CUKUROVA FINANCE INTERNATIONAL LTD V ALFA TELECOM TURKEY LTD (BRITISH VIRGIN ISLANDS)

[2009] UKPC 19, Privy Council, Lord Hope of Craighead, Lord Scott of Foscote, Lord Walker of Gestingthorpe, Baroness Hale of Richmond and Lord Mance, 5 May 2009

Remedies – Appropriation – Equitable mortgages – Whether appropriation remedy had been validly exercised – European Directive 2002/47/EC on financial collateral arrangements – Financial Collateral Arrangements (No 2) Regulations 2003 (SI 2003/3226)

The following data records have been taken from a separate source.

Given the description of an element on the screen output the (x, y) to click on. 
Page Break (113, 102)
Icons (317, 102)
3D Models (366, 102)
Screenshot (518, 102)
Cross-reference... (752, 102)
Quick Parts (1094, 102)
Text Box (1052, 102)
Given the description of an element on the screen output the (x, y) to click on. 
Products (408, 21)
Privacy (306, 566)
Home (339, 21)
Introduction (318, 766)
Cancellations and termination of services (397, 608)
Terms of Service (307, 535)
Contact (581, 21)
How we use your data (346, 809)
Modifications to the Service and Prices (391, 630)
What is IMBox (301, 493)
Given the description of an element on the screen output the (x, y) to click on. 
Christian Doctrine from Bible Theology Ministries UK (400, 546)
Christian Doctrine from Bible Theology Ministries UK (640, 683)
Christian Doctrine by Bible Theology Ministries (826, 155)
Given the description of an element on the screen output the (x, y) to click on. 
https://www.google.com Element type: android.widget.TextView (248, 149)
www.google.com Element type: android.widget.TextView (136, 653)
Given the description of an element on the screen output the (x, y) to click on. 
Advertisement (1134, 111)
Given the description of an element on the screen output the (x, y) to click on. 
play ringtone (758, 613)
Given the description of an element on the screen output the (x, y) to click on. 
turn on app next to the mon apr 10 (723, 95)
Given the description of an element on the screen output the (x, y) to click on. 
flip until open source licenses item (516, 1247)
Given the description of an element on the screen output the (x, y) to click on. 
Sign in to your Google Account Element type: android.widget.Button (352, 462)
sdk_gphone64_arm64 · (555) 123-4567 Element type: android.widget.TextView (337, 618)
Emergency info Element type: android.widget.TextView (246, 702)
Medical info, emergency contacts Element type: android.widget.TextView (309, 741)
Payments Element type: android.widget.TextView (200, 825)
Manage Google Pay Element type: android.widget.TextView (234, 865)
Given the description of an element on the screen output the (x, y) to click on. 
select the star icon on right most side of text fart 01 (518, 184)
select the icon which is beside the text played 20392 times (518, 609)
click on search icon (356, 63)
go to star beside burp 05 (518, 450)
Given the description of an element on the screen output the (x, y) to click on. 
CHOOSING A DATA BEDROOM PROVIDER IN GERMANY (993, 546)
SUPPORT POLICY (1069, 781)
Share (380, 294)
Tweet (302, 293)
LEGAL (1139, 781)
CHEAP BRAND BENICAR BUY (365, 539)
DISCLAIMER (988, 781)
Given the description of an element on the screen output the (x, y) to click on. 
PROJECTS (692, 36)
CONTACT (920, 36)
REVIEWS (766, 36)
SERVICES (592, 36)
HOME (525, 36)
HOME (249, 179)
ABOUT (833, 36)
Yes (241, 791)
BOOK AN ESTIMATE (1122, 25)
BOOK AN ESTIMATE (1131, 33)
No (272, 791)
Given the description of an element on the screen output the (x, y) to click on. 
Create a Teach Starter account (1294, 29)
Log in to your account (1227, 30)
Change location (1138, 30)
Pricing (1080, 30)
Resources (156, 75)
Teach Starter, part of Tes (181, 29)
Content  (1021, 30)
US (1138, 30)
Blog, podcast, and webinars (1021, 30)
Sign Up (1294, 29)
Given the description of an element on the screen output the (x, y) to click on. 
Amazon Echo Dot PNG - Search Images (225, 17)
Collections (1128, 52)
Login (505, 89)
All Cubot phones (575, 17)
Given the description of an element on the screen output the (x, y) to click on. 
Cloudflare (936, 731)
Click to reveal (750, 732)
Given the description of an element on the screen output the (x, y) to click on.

Shares in two companies, one of which was the first claimant and both of which were incorporated in the British Virgin Islands, were provided as security under two sets of equitable mortgages. One set of equitable mortgages were governed by BVI law and the other set governed by English law. The background was that one party had defaulted on the loan and the other had purported to appropriate the shares serving as security by serving stop notices directing that no transfers in the shares could be registered and that no payments of dividends could be made. This was an appeal to the Privy Council of a decision on preliminary issues from the Court of Appeal of the British Virgin Islands. The issue at hand was how the rules of English law relating to equitable mortgages of shares had been affected by European Directive 2002/47/EC on financial collateral arrangements and whether the remedy of appropriation had been validly exercised, although the mortgagor had not obtained registration of the shares. The Privy Council held that a valid appropriation had been effected, holding inter alia as follows. The UK Treasury, in introducing the Statutory Instrument (2003/3226) which transposed Directive 2002/47 into UK law, appeared to have thought that appropriation was already a familiar remedy in the United Kingdom, so that it was not necessary to define it of give any detailed guidance as to how a power of appropriation was to be exercised. Their Lordships agreed with the sentiments expressed in the leading speech in the Court of Appeal that the need for an autonomous Community interpretation appropriation did not by necessity entail uniformity throughout the Community. They went on to describe appropriation as being much closer to sale than to foreclosure, saying that it is in effect a sale by the collateral-taker to himself, at a price determined by an agreed valuation process. The Court of Appeal had been right in adopting a pragmatic interpretation and in concluding that it was not necessary for a valid appropriation for the collateral-taker to become the registered holder of the shares.